Observed Result in RabbitMQ 4.3.1+:

# TYPE rabbitmq_detailed_queue_consumer_capacity gauge
# HELP rabbitmq_detailed_queue_consumer_capacity Consumer capacity
rabbitmq_detailed_queue_consumer_capacity{vhost="/",queue="demo-qq"} 0.0

# TYPE rabbitmq_detailed_queue_consumer_utilisation gauge
# HELP rabbitmq_detailed_queue_consumer_utilisation Same as consumer capacity
rabbitmq_detailed_queue_consumer_utilisation{vhost="/",queue="demo-qq"} 0.0

Expected (Legacy) Result in RabbitMQ 4.2.x: When a queue has active consumers but no current message flow (idle), these metrics previously returned 1.0 (100%):

rabbitmq_detailed_queue_consumer_utilisation{vhost="/",queue="demo-qq"} 1.0

Cause

In RabbitMQ 4.3.1, the underlying Raft implementation (the Ra library) was upgraded to version 3, migrating Quorum Queues to use rabbit_fifo version 8 (merged under PR #13885).

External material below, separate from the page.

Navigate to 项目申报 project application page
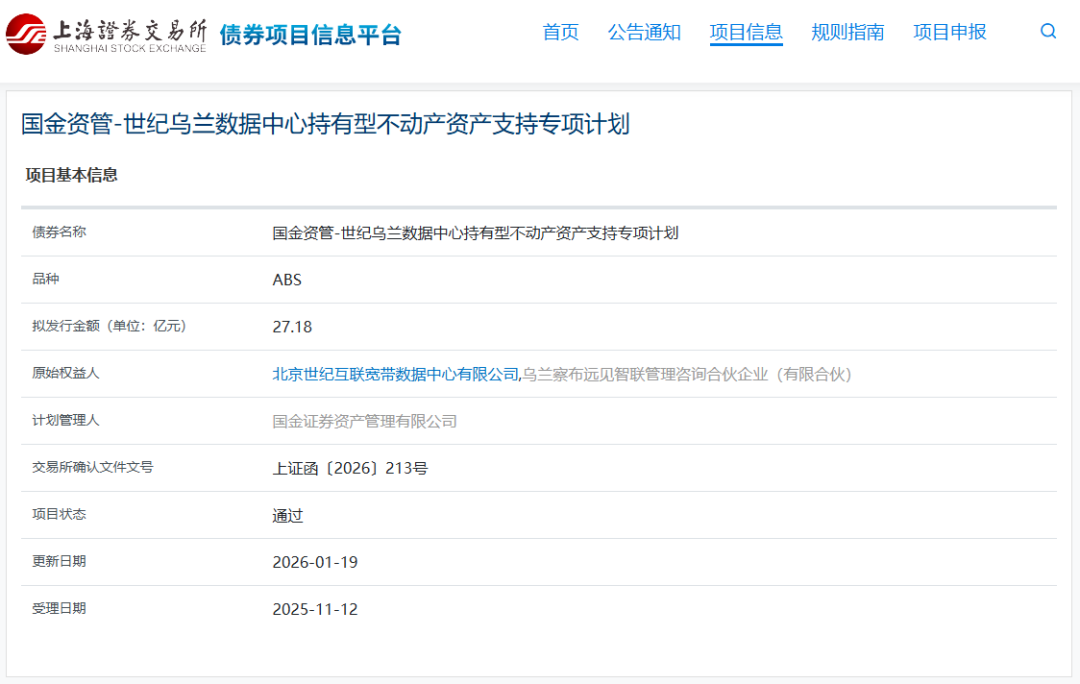 949,32
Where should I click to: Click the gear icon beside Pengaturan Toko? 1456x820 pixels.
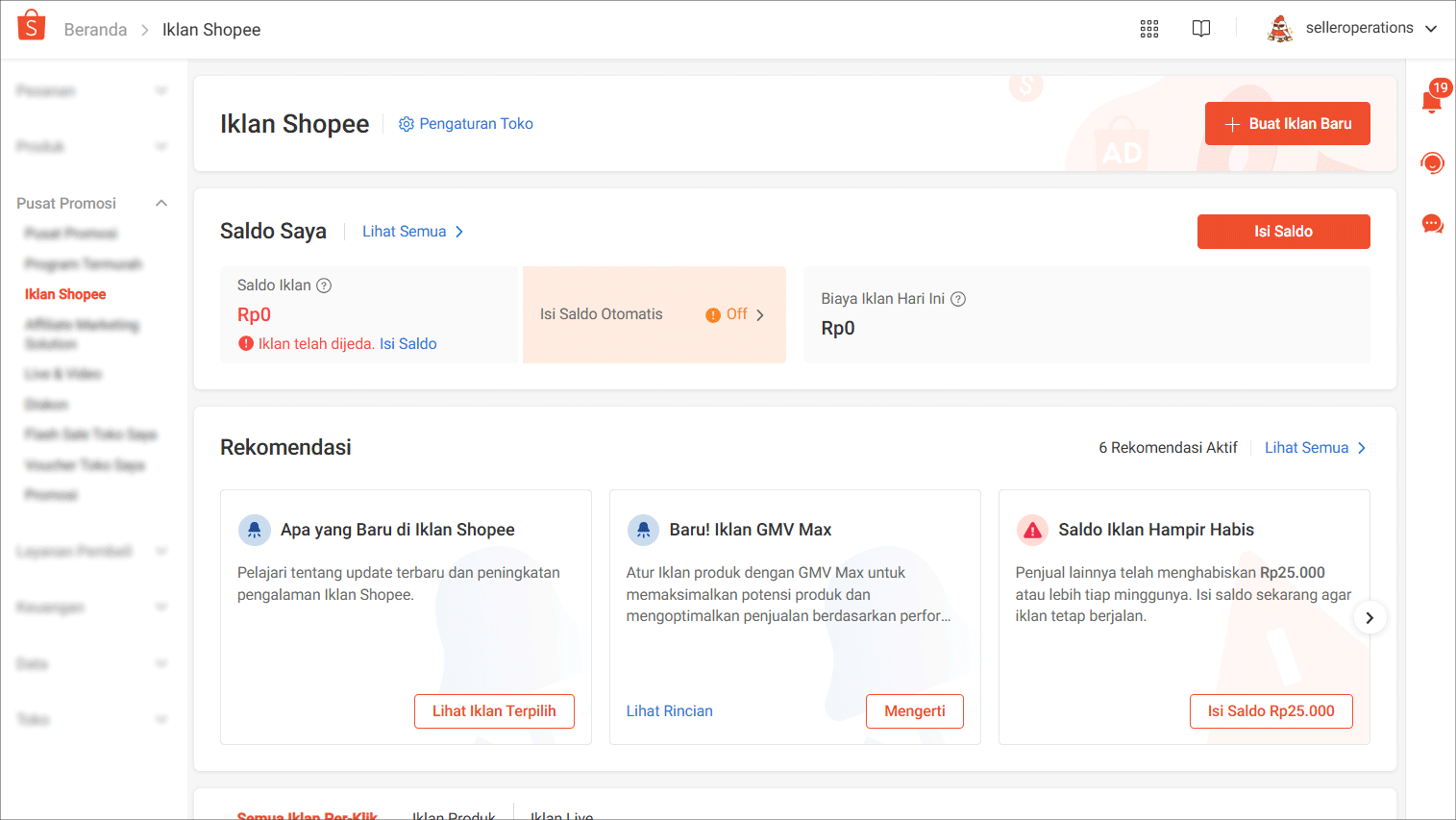(406, 123)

During this extensive rewrite, the background tick handler stopped writing usage statistics into the rabbit_fifo_usage ETS (Erlang Term Storage) table. When the upper-layer tracking module (rabbit_quorum_queue:handle_tick/3) attempts to read from this empty table via rabbit_fifo:usage/1, it safely defaults to 0.0.

Resolution

consumer_utilisation is a legacy metric designed originally for Classic Queues. Due to the vastly different Raft-based scheduling and internal architecture of Quorum Queues, this metric never accurately reflected true consumer utilization for QQs.

 

As part of code optimization and the deprecation of legacy behaviors in the 4.x release line, tracking for this metric was intentionally dropped for Quorum Queues.